As a consequence, by keeping viral levels low, these highly efficient killer T cells protect the remaining helper T cells from infection. The foot soldiers guard the generals, allowing the immune system to fight the virus to a standstill. Our long-shot genetic approach—which began with no clear hypothesis and depended on the collaboration of more than 300 investigators around the world—revealed that the major genetic basis for durable control of HIV infection came down to the characteristics of a single protein, the HLA molecule.

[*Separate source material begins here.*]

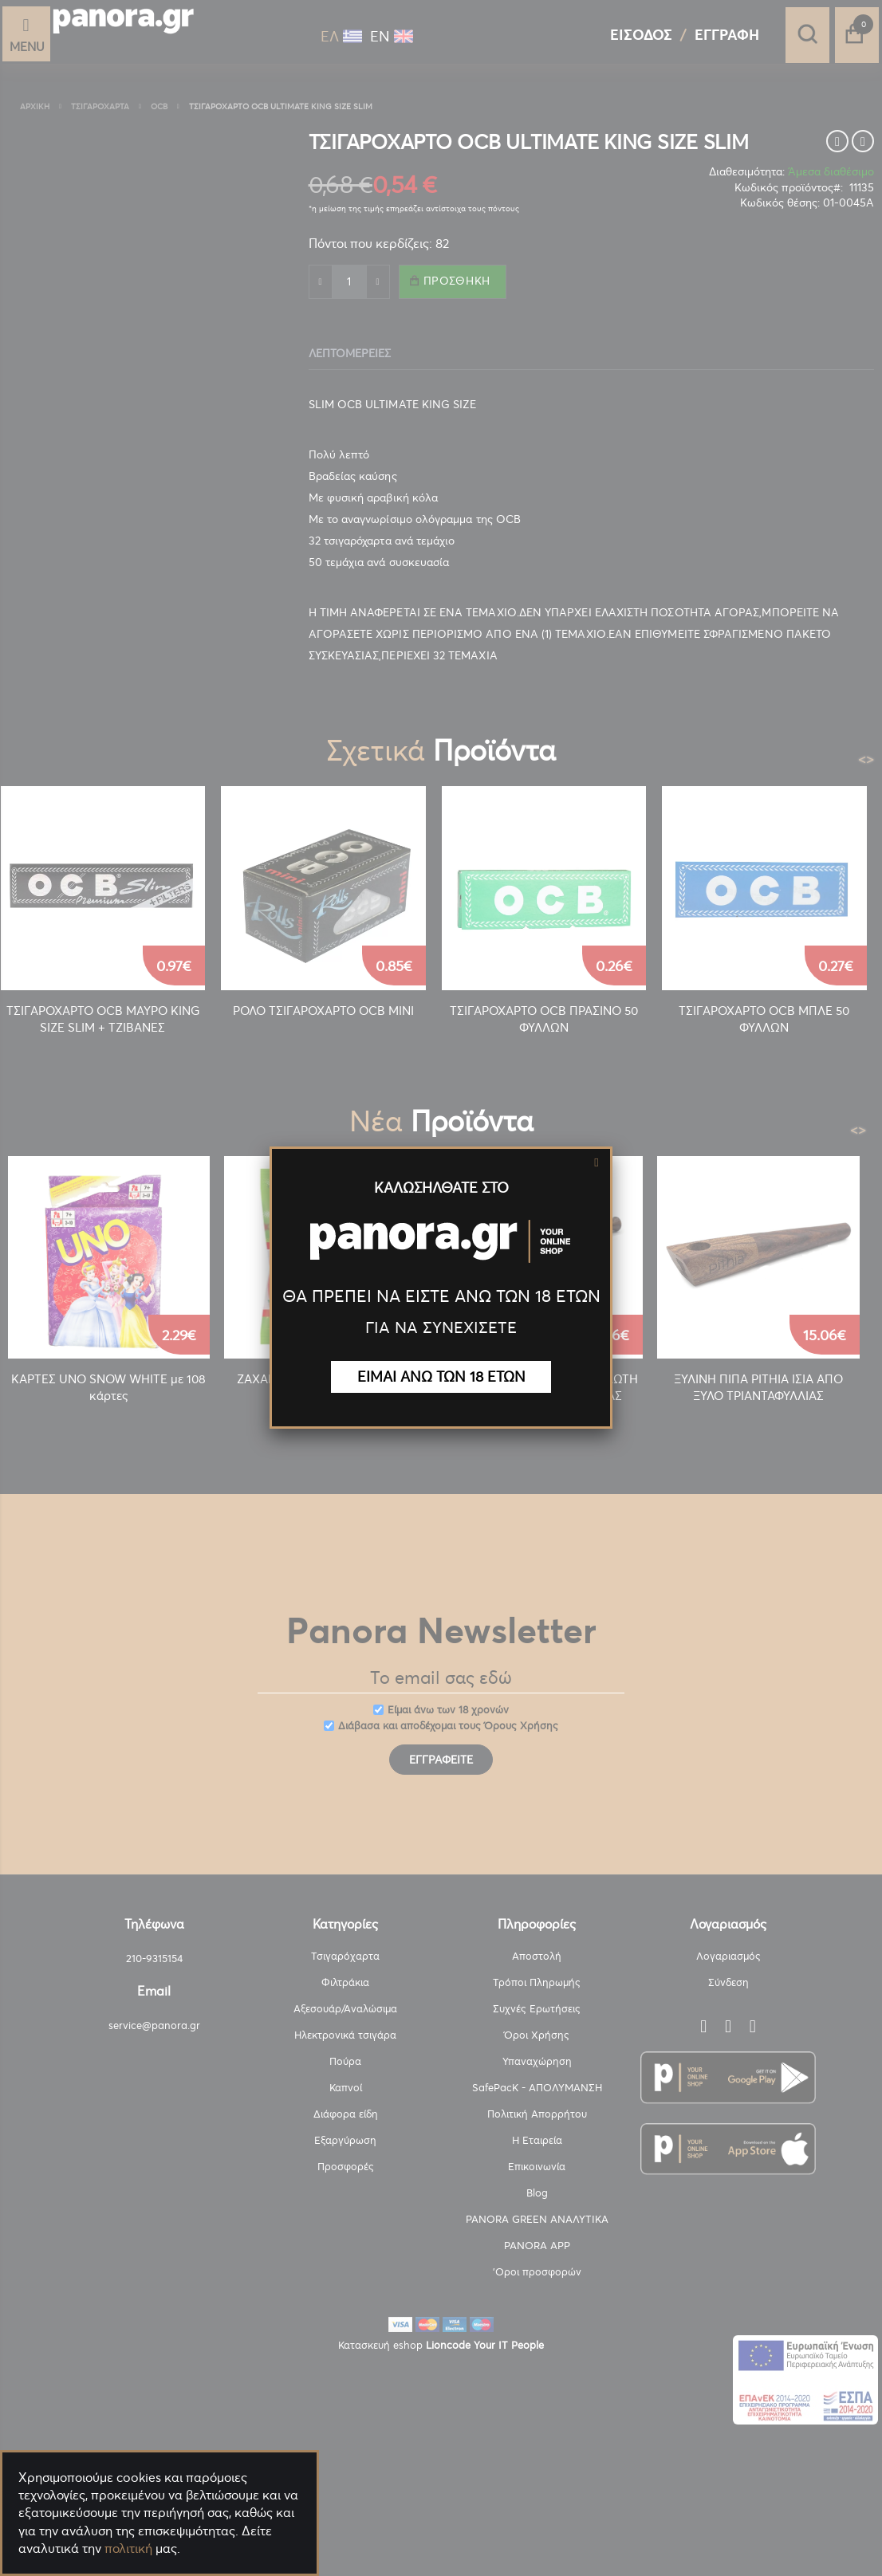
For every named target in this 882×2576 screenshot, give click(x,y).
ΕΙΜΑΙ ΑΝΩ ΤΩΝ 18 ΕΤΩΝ (441, 1376)
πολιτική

Once again, the findings, which were published in Science in 2010, have raised new questions. We need to figure out how to re-create the elite controllers' immune response in most infected people. In addition, we are beginning to understand just what it takes to fine-tune the body's defenses against specific illnesses, starting with the need to boost the appropriate actions by helper and killer T cells. [To learn more about T cell therapy in cancer, see “A New Ally against Cancer,” by Eric von Hofe; Scientific American, October 2011.]
The immune system has long been a powerful if imperfect partner in the fight against disease. We still have much to learn, but soon, we hope, we will be able to help it fill in the gaps.